Title: Improving Modeling of Iodine-129 Groundwater Contamination Plumes Using the System Assessment Capability

Years of production of radioactive materials at the Hanford Site in southeastern Washington State has resulted in contamination of surface, subsurface, and surface water environments. Cleanup of the site has been aided by various tools, including computer software used to predict contaminant migration in the future and estimate subsequent impacts. The System Assessment Capability (SAC) is a total systems tool designed to simulate the movement of contaminants from all waste sites at Hanford through the vadose zone, the unconfined aquifer, and the Columbia River. Except for iodine-129, most of the contaminants modeled by SAC have acceptably matched field measurements. The two most likely reasons for the inconsistency between the measured field data and SAC modeled predictions are an underestimated inventory and an overestimated sorption value (Kd). Field data tend to be point measurements taken from near the surface of the unconfined aquifer.

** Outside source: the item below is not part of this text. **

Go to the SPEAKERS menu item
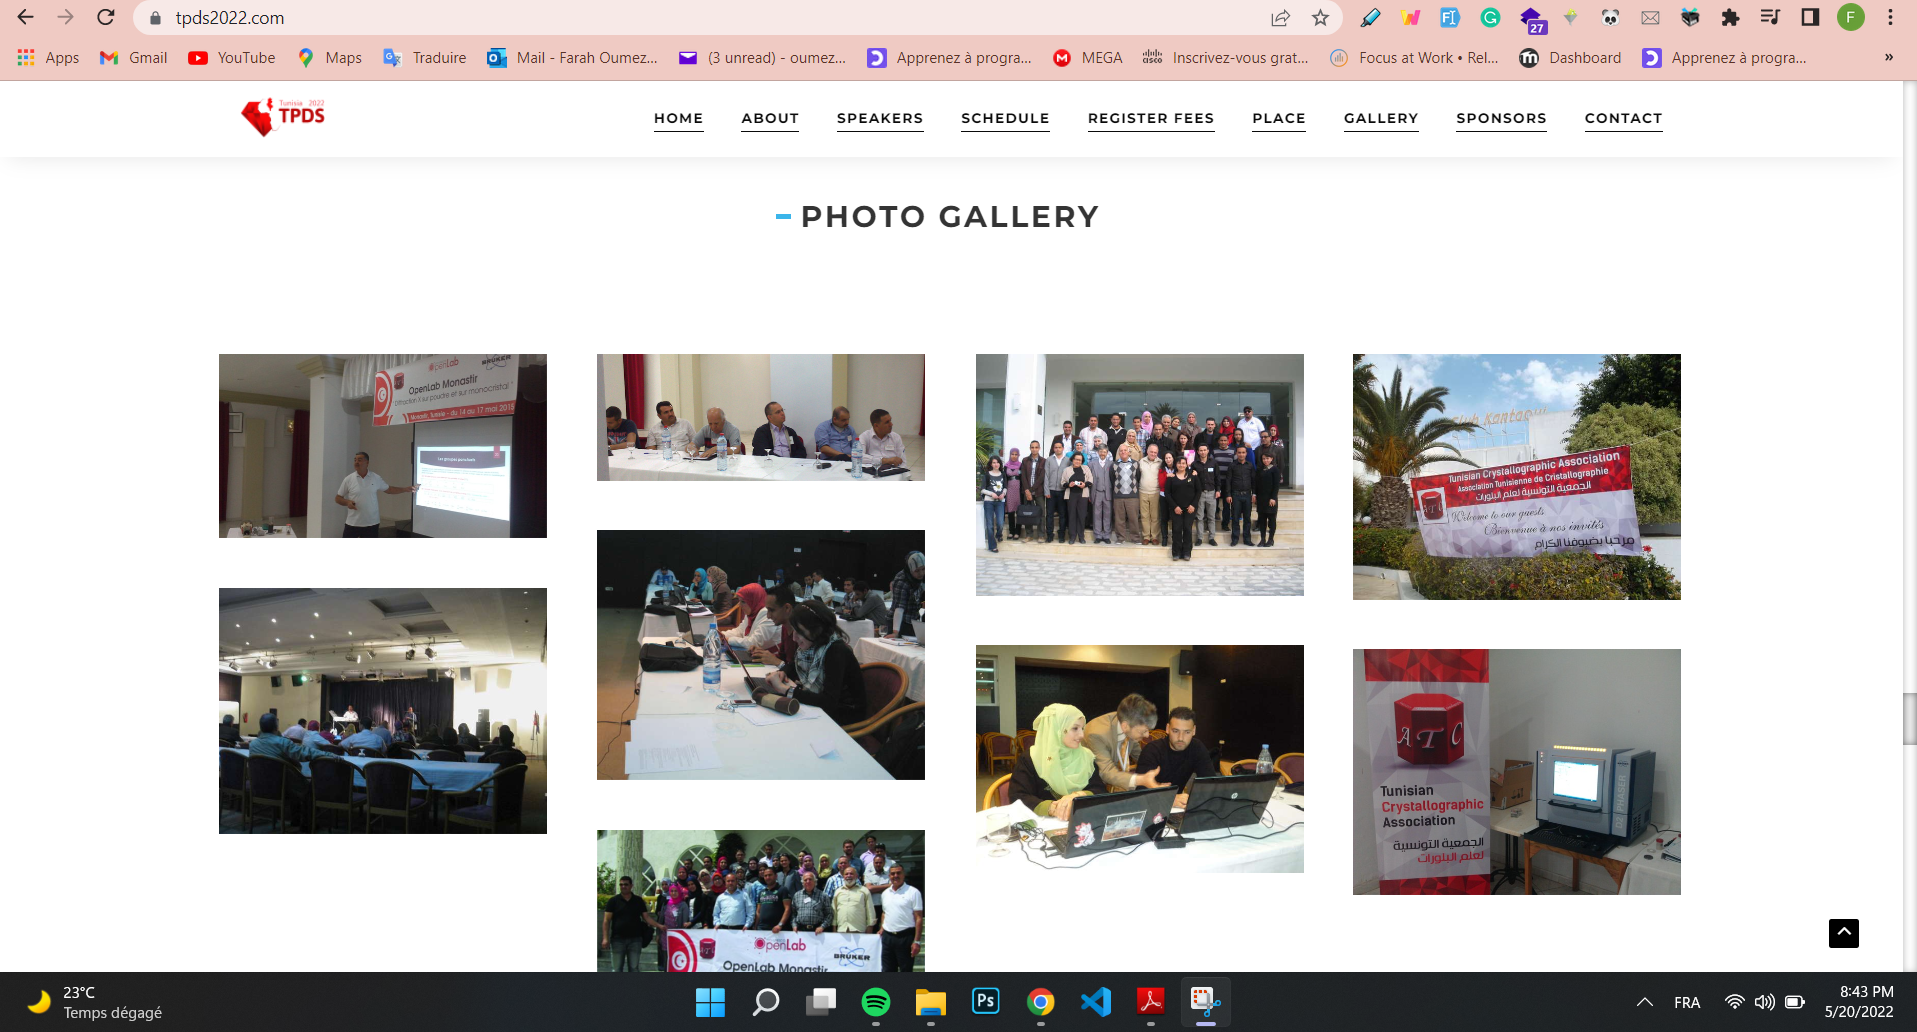Image resolution: width=1917 pixels, height=1032 pixels. pyautogui.click(x=879, y=118)
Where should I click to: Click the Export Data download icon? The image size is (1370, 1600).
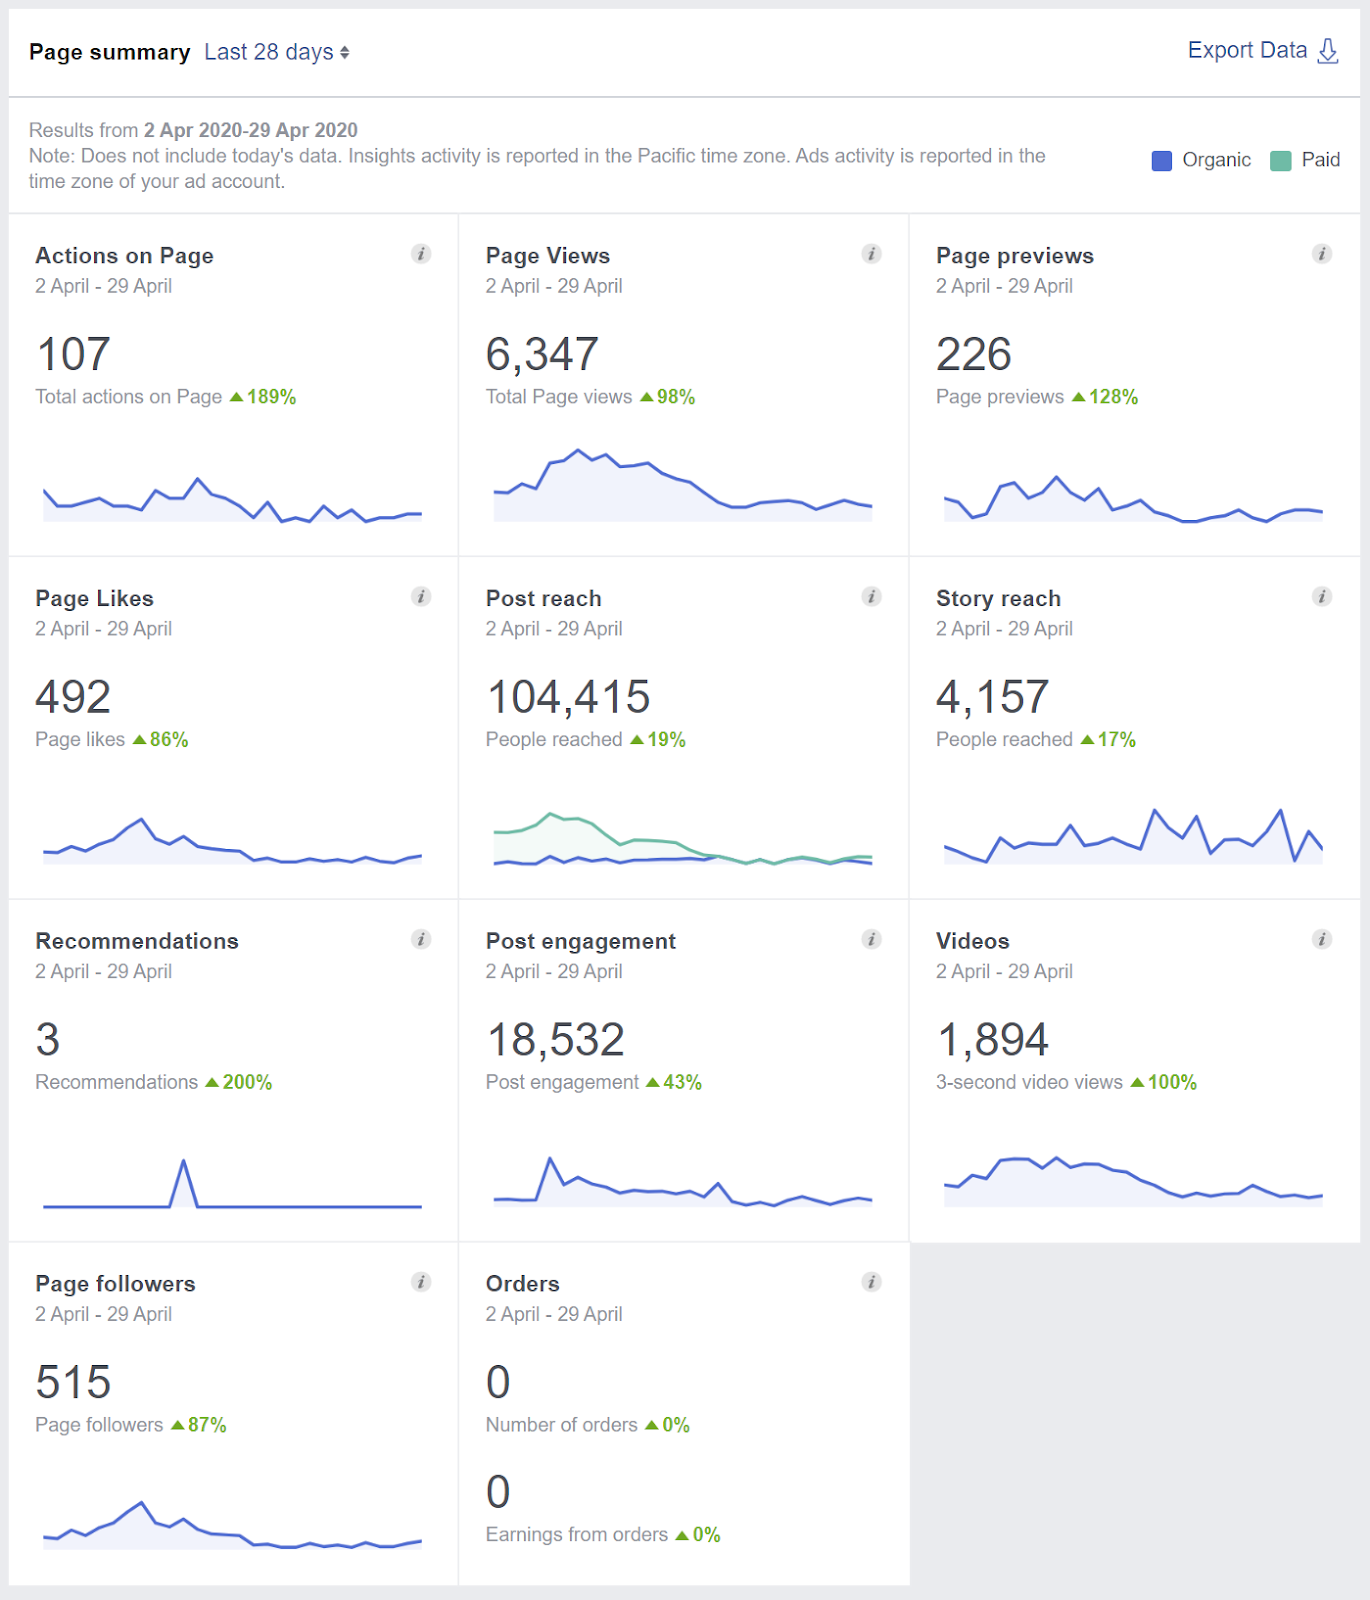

Thus, the depth of the iodine-129 contamination plume on the site is not well characterized. Geostatistical analyses of the measured data were conducted to determine the mass of iodine-129 for four assumed plume depths within the unconfined aquifer. Several simulations for two different Kd’s using the initial SAC inventory were run to determine the effect of an overestimated sorption value on SAC modeled predictions. The initial SAC inventory was then increased for the two different Kd’s to determine the influence of an underestimated inventory on SAC modeled predictions. It was found that evidence for both an underestimated inventory and for an overestimated sorption value for iodine-129 exist. These results suggest that the Kd for iodine-129 should be reevaluated and that a more complete inventory must be generated in order to more accurately model iodine-129 groundwater contamination plumes that match available field data.